● Document text:
By Lisa Yip
Kuih Dadar (coconut-filled crepes) is traditionally served as green “spring-rolls’ encasing gula-melaka coconut filling. This confection gets a blue and white theme using butterfly pea flowers. The result? An Instagrammable dessert that tastes as good as it looks!
Total Time: 2½ hours
Servings: 14 pieces
A: Coconut Filling
250g grated coconut, white part only
80g castor sugar
2 pandan leaves, knotted
½ teaspoon salt
40ml butterfly pea concentrate
B: Crepe Batter
300g plain flour
1 tablespoon tapioca flour
550ml plain water
100ml fresh milk*
2 eggs, lightly beaten
¼ teaspoon salt
50ml butterfly pea concentrate
1 teaspoon cooking oil
C. Butterfly Pea Concentrate
100 pieces fresh butterfly pea flowers, green stalks removed
2-3 pandan leaves, knotted
1.Butterfly pea concentrate: In a small saucepan, combine C ingredients. Boil over low heat for at least 15 minutes or until water has reduced to less than half. Using a sieve, strain to get liquid – it yields 90ml. Discard flowers.
2. Coconut filling: In a second saucepan, combine A ingredients except coconut, butterfly pea concentrate and oil. Boil over medium heat until sugar dissolves. Discard pandan leaves.
3. Add grated coconut. Using a spatula, cook for 5 minutes or until it starts to turn slightly dry. Remove half of coconut mixture. Set it aside. This is the white coconut filling.
4. Pour butterfly pea concentrate over remaining coconut mixture in the saucepan. Using a spatula, stir continually and cook for another 2 minutes.
This is the blue-coloured coconut filling.
5. Crepe Batter: In a mixing bowl, combine B ingredients except egg. Mix well, then pour in beaten egg.
Using a whisk, mix until it becomes a smooth batter. Strain batter with a sieve to remove any lumps. Divide it into 2 equal batches.
6. Keep 1 batch of batter as it is. Let it rest at room temperature for at least 30 minutes.
7. For the second batch, mix in butterfly pea concentrate. Using a whisk, mix until well combined. Similarly, let it rest at room temperature for at least 30 minutes.
8. Making Crepes: Heat up a non-stick saucepan over low heat. Lightly grease it with a thin film of cooking oil. Using a ladle (65ml capacity), pour 1 scoop of plain batter gently into the centre of the saucepan. Holding the handle, slowly swirl pan until batter spreads out evenly, coating base of pan to form a thin crepe. Cook one side of crepe only. When it’s cooked, transfer onto a clean plate.

● Provided information:
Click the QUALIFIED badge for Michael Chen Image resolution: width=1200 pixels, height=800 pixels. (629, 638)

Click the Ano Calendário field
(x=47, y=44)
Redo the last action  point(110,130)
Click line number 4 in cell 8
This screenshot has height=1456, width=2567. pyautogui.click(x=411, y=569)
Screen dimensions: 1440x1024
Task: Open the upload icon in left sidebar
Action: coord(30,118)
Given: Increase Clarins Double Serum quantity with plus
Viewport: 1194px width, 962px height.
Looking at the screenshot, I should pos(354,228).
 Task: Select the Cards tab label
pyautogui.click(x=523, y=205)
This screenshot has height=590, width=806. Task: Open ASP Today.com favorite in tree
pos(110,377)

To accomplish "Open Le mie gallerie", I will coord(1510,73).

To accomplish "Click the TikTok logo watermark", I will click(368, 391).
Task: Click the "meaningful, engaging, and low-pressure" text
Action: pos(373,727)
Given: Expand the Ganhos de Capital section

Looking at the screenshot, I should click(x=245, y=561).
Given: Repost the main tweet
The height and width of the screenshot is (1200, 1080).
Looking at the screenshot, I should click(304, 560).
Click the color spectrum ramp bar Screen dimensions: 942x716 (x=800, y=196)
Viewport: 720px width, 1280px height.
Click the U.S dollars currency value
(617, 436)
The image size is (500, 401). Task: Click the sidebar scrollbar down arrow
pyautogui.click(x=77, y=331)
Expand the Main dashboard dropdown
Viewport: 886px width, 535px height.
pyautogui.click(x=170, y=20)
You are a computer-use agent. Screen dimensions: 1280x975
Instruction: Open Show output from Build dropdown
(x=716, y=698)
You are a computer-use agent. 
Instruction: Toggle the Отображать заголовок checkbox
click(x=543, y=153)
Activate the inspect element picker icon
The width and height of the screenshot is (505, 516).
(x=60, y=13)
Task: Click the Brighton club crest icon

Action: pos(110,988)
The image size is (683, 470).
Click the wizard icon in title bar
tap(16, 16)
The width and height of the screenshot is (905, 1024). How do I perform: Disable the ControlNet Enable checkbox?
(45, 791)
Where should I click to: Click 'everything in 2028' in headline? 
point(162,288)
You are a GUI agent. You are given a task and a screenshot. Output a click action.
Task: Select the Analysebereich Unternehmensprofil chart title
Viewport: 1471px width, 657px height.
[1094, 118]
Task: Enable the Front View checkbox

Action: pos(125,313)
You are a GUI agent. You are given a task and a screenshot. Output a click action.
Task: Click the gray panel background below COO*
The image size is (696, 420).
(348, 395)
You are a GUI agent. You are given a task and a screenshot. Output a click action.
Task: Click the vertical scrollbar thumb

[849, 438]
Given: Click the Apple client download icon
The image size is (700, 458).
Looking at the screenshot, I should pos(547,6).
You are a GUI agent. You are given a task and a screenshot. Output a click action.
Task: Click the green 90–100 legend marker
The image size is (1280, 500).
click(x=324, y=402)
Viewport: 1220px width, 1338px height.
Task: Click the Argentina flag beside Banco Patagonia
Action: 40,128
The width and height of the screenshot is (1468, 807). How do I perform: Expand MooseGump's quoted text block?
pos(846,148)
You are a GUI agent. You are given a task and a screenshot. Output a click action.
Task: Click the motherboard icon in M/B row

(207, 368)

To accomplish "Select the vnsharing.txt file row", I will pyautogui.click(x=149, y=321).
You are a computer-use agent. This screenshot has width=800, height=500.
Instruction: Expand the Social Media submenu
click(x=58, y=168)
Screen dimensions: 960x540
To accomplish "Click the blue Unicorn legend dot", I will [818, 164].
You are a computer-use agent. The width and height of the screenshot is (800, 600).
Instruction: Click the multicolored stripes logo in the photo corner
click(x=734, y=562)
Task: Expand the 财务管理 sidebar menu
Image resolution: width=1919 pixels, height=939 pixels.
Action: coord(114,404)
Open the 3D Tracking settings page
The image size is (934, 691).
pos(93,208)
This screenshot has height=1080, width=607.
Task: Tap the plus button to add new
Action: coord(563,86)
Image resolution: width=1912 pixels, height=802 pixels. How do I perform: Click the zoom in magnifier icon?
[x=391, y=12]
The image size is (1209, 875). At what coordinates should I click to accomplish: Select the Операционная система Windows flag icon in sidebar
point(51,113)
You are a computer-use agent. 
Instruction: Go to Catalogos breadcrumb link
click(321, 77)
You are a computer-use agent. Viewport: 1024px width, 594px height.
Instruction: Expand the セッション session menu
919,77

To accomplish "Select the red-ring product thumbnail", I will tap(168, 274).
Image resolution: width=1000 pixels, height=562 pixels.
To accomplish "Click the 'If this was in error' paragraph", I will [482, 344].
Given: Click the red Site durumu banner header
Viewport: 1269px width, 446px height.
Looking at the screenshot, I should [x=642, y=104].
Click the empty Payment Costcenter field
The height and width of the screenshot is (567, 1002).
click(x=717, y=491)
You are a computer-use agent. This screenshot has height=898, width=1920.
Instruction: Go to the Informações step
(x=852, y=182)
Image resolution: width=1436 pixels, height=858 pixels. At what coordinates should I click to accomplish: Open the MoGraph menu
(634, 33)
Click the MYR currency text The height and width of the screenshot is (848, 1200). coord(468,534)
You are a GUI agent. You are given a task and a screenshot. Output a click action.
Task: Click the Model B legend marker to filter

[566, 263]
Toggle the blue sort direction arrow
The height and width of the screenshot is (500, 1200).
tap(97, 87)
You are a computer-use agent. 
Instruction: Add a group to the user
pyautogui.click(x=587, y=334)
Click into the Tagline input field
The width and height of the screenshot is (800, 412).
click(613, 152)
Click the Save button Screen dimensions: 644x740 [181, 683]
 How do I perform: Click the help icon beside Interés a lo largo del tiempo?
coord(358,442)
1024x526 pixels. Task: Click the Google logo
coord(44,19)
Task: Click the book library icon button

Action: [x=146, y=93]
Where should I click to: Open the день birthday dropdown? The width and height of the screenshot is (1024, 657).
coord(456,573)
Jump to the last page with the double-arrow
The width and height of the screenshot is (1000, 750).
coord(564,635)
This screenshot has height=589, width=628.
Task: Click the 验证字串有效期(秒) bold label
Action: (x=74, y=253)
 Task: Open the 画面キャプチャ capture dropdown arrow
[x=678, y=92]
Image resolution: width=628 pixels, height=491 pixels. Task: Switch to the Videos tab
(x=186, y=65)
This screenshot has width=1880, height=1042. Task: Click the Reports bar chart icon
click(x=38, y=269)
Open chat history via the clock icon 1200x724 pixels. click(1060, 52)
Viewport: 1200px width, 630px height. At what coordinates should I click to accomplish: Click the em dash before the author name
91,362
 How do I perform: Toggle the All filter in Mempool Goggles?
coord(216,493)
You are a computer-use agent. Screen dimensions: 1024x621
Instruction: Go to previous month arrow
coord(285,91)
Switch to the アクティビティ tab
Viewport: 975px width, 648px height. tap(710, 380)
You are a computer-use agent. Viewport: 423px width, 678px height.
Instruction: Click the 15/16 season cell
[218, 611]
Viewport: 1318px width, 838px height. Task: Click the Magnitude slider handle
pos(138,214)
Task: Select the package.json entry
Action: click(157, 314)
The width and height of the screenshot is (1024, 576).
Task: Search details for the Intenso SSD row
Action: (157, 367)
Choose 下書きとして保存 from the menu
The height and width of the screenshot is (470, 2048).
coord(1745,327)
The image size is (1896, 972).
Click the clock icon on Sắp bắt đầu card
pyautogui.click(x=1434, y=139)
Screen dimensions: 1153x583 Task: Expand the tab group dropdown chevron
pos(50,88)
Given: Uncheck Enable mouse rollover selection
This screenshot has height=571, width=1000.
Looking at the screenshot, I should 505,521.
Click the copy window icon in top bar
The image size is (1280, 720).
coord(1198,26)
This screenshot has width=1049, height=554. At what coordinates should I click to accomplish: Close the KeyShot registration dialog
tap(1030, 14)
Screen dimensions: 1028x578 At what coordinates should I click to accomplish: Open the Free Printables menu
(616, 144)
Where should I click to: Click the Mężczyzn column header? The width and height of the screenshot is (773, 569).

● Required action 1:
Answer these questions from the butterfly pea kuih dadar recipe:
(a) How many pieces does the recipe make?
(b) How much liquid does straining the butterfly pea concentrate yield?
(c) What capacity of ladle is used to pour the batter for each crepe?
● Required action 2: List every ingredient, with its quantity, given under "A: Coconut Filling" in the butterfly pea kuih dadar recipe.

● Task solution 1:
(a) 14 pieces
(b) 90ml
(c) 65ml

● Task solution 2:
- 250g grated coconut, white part only
- 80g castor sugar
- 2 pandan leaves, knotted
- ½ teaspoon salt
- 40ml butterfly pea concentrate